Drawing on neuroscience may at first appear to diffuse the issue of essentialism, though it does have the danger of essentialising ‘memory’ by focusing on its physical embodiment in the brain. Scientific inquiry to locate memory and to explore the differences between animal and human abilities of recall and awareness of things past can be brought into dialogue with interpretations of religion. Grieser suggests that it could be helpful to understand religious systems as answers to the problem of memory, namely between the reality we aspire to as recalled in formative narratives and the reality as we find it. The scholarly focus here would be on the diversity in the approaches taken to bridging this gap. Yet, positing ‘religion’ as an alternative reality which acts as a stabiliser in an unstable world again appeals to a rather essentialised version of religion.

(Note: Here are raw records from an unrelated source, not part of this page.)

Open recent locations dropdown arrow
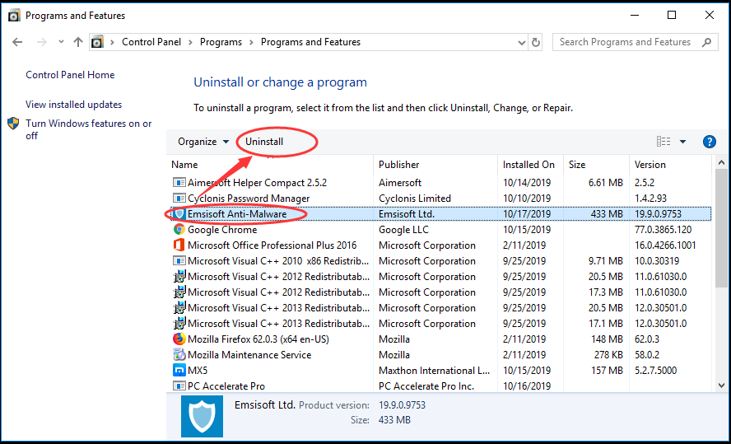This screenshot has width=731, height=444. coord(61,42)
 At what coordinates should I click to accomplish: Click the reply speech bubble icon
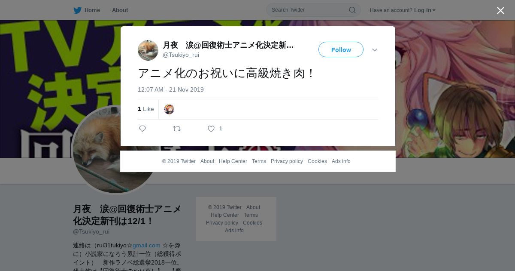142,129
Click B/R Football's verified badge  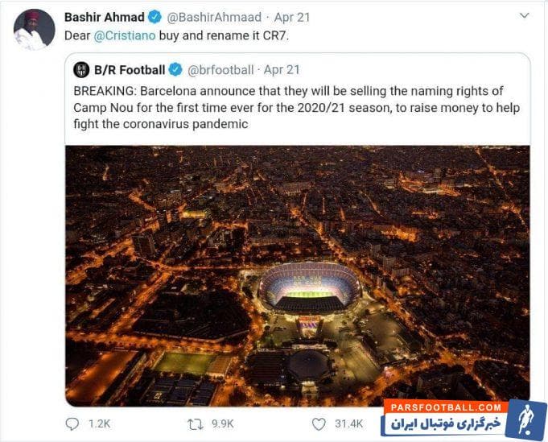tap(175, 70)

I would suggest an alternative perspective which may have the possibility of avoiding essentialisation of ‘religion’. Rather than seeing ‘religion’ as the norm which is invoked to legitimise, stabilise, or authorise, the focus can be placed on the person appealing to religion or a tradition. Thus one would analyse the appeal to religion as a norm, a tradition which may or may not be known, remembered, or understood by the person invoking it. Then, ‘religion’ as such would not be important, but rather the category ‘religion’ as understood by the practitioner would be the focus. By shifting attention to the performance of religion, neuroscience might help understand the processes in the brain which support or bring forth such practices. This could then lead to better understandings of the workings of memory, the invocation of ‘religion’, and the relations between these, without essentialising strategies.